Here one may say a word about that much-contested word “impersonal”. As someone said the other day, there is much to be said for a personal God. On the contrary, I think there is far more to be said for impersonal man. The distinction is a difficult one to make clear, because it goes deep into the nature of the heart; but the truth about it seems to be something like this:

In our spiritual non-age, which may last a thousand ages, we believe entirely in our personalities, not only as real, but as the most real and valuable things in the whole universe, to which all things are to be subjected, as the Father is subjected all things to the Son. But the best personality is a little thing, a weak thing, and no match at all for all the rest of the universe. So that, in our spiritual non-age, we have rather a bad time of it; our best victories still leave us full of apprehension and inward quaking; we have always a suspicion that fate and the other people do not really reverence our personal selves as much as they pretend to, btu are perhaps inwardly laughing at us, which, as I said, is extremely disagreeable. So that, taking it all in all, our personalities don’t have a very good time. And, if you think of it a moment, it is hardly possible that they should. For there are ever so many myriads of them, each one trying to get the better of all the others; and try as they will, all the mountains cannot be the highest in the world.

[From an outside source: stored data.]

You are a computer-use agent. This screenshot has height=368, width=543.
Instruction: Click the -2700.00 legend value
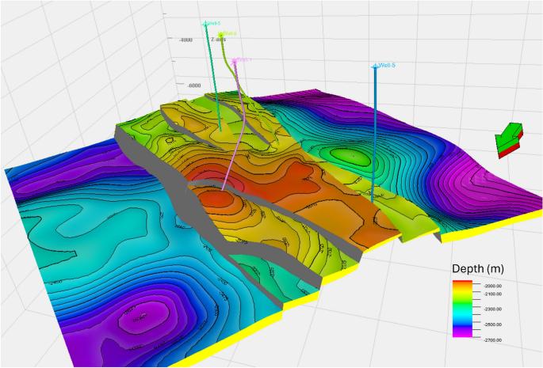(492, 339)
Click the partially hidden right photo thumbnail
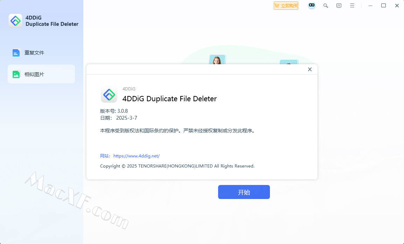 [288, 62]
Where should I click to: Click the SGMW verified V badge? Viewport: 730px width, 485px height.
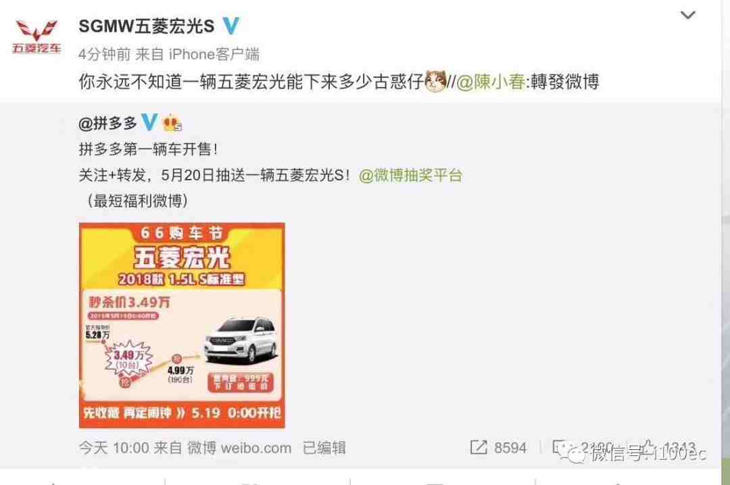(x=230, y=26)
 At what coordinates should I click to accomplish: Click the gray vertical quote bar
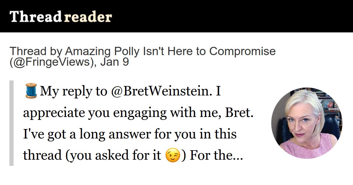click(11, 123)
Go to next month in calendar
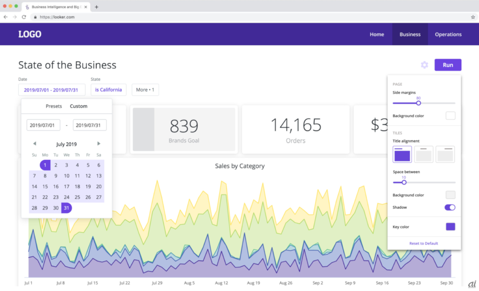The image size is (479, 291). point(99,144)

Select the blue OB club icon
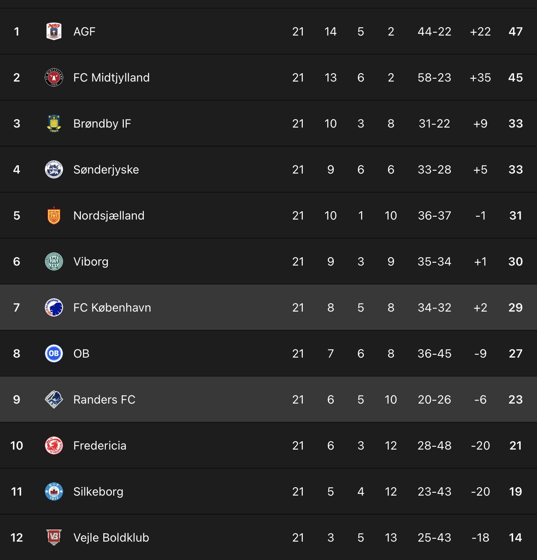54,353
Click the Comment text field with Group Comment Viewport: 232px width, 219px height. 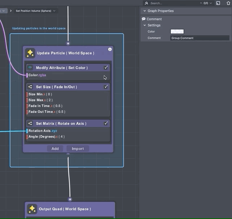(x=200, y=38)
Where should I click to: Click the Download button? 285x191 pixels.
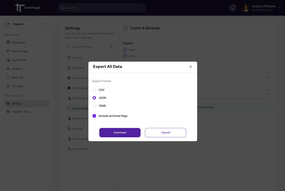point(120,133)
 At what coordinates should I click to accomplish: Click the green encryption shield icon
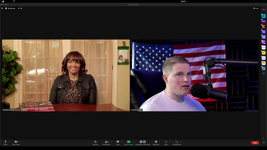[x=2, y=8]
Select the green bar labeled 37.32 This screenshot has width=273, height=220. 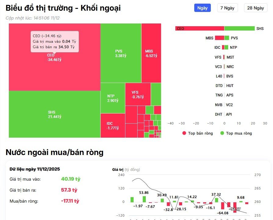[x=217, y=199]
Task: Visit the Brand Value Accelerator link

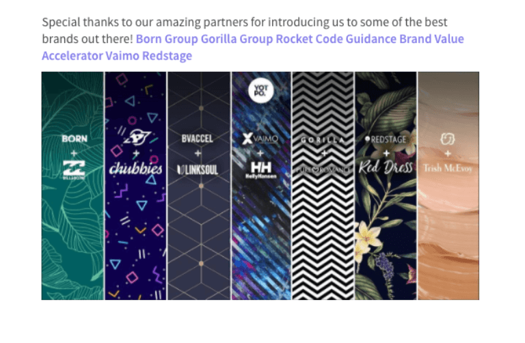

But then there is the other side of our nature, that is very willing to have only a fair share of well-being, along with all others; willing to admit a general well-being, harmoniously beautiful. Ready also to admit a general well-being for itself, not merely the gaining of a few little treasures in a few little lives, but something big, fruitful and enduring. And, with this, a sense of beauty rather than of beautiful hings; of the true, rather than of truths particular. All this makes the big, heroic side of us, self-shining, eternal. And one cannot but call it our impersonal Self. And, as no man, following it up, has ever managed to come to the end of it, or mark its limits, the Oversoul is called the universal, the divine.

For the most part, during our non-age, it is thwarted and kept in the background, hidden behind the octopus-personality, that must ever be grasping something and darkening counsel to make good its own retreat. But from time to time the personality goes to sleep, and the divine man does something generous or valorous or beautiful, which personality, awakening, instantly appropriates, printing its name barefacedly on the hero’s title-page.

And these odd chances of the divine man, of the Oversoul, are, I think, the “inspirations” which have given us every good gift and every perfect gift, while personality slept: at the risk of having them instantly snatched up and twisted out of shape, when the anthropoid slumbers are over.

But at last personality has a thoroughly lucid interval, and nothing in its life becomes it like—the leaving of it. Then the impersonal Oversoul has his own impersonal turn, to be used wisely and all through the ages. At the beginning, not much to be seen, perhaps, because this works as slowly as the life that made the mountains. But in the end will be made manifest the perfect shining of the everlasting fire.

So that, after we have spiritually come of age—when we do—our inspirations will not be different in kind from all our lucid moments of generosity and beauty, but there will be a great difference nevertheless—the anthropoid personality will have entered his long rest. It was the Oversoul all the while: but now it is the Oversoul only: the Oversoul alone, lonely, pure.

So that we need not so much the Lodge as the Oversoul, not so much the adept as the divine shining that makes the adept; the divine shining that we recognize from its oneness with the dim star that burns within ourselves. Nothing that has form, nothing that is out of the Eternal, can help us.